Empatia mieszkańców Radomska zdumiewa go: "Czasem idę na mecz Ruchu Chrzanowice, nikt nie robi ze mnie wielkiej gwiazdy. To dobrze, czuję się sobą." Mimo że codziennie zmaga się z wyzwaniami związanymi z życiem po karierze, Krzynówek nie zapomina o swoich korzeniach. Z przyjemnością wspomina czasy grania w amatorskich drużynach, gdzie wszystko zaczęło się dla niego.

„Miałem talent, ale nie myślałem o profesjonalnym sporcie. Grałem z rówieśnikami i najważniejsze były dla mnie przygody, a nie kariery. Dziś dopinguję młodych graczy, by nigdy nie przestawali marzyć.”

Po zakończeniu kariery, Krzynówek powrócił do aktywnego trybu życia. Zrzucił 13 kilogramów i zainwestował w zdrowy tryb życia. "Wydobyłem się z cienia i wróciłem do sportu. Bieganie i tenis to moje nowe pasje. Zmiany w diecie również przyniosły pozytywne efekty" - dodaje były piłkarz, który walczył z nałogami, uzyskując dziś wyniki zdrowotne, o które wcześniej nie dbał.

W dzisiejszym wywiadzie ujawnia również dramatyczne momenty, które związane były z jego karierą za granicą. "Kiedy pierwszy raz przyjechałem do Niemiec, czułem się jakby siedział w pułapce.
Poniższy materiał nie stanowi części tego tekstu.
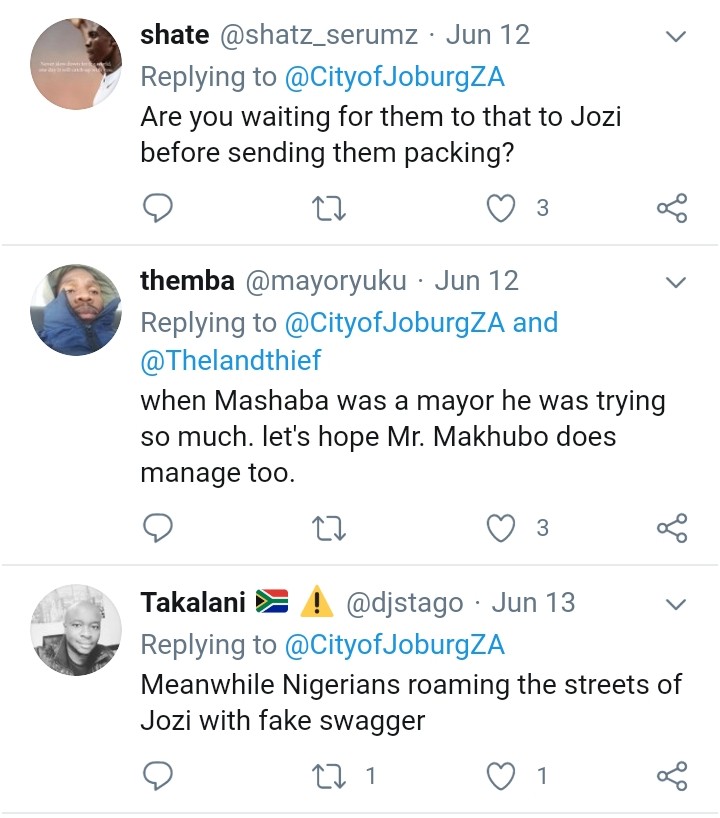720x818 pixels.
Task: Share shate's tweet
Action: 672,208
Niezliczone nieprzyjemności z ochroną sklepów, które podejrzewały mnie o bycie przestępcą, dla mnie to był szok," relacjonuje Krzynówek, dodając, że zdarzył się incydent, gdzie zamaskowani mężczyźni zaczęli go gonić po przejechanym przez niego mercedesie, co tylko pogłębiło jego lęki związane z publicznym życiem.
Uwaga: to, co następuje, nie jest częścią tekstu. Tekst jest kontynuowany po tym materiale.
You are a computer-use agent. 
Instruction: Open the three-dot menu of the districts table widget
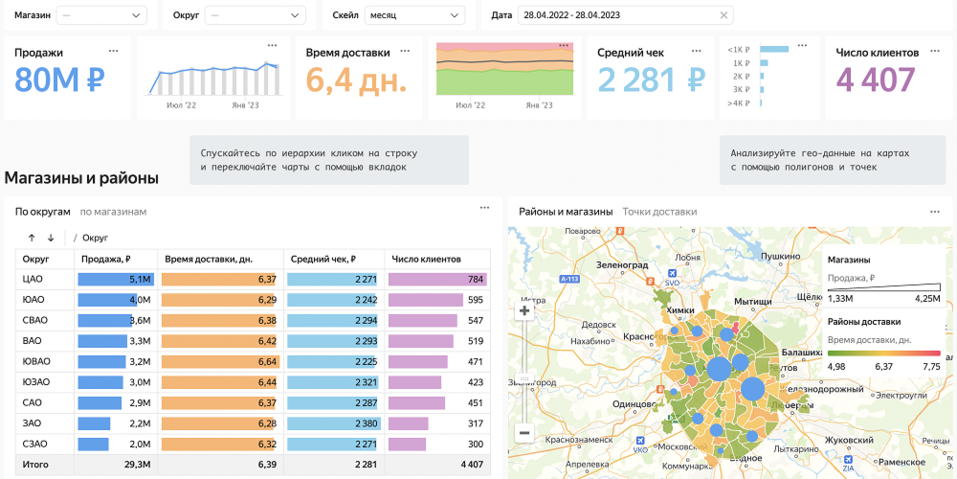tap(484, 209)
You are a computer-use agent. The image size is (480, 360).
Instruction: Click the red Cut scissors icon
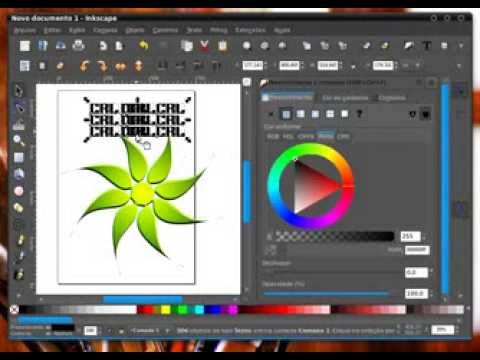coord(205,45)
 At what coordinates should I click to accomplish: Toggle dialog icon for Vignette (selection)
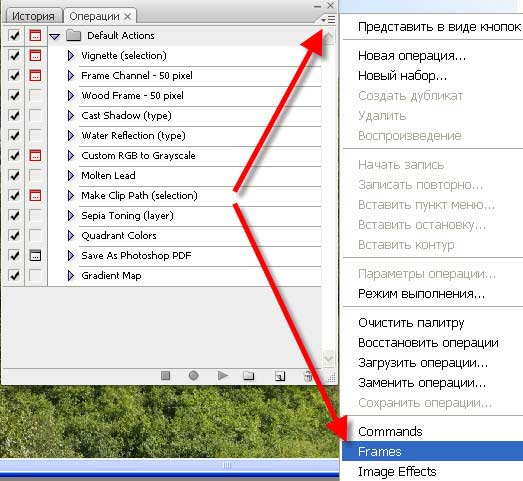35,55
Choć od zakończenia kariery minęło już sporo czasu, obciążenia z przeszłości pozostają w pamięci Jacka. "To nie jest łatwe, ale życie toczy się dalej, a ja staram się cieszyć każdą chwilą," kończy rozmowę z nadzieją na przyszłość. Jak widać, życie zawodowego sportowca to nie tylko chwała i pieniądze, ale także trudne emocje i wyzwania, które często pozostają w cieniu sukcesów. Czy Krzynówek odnajdzie spokój w swojej nowej rzeczywistości? Czas pokaże.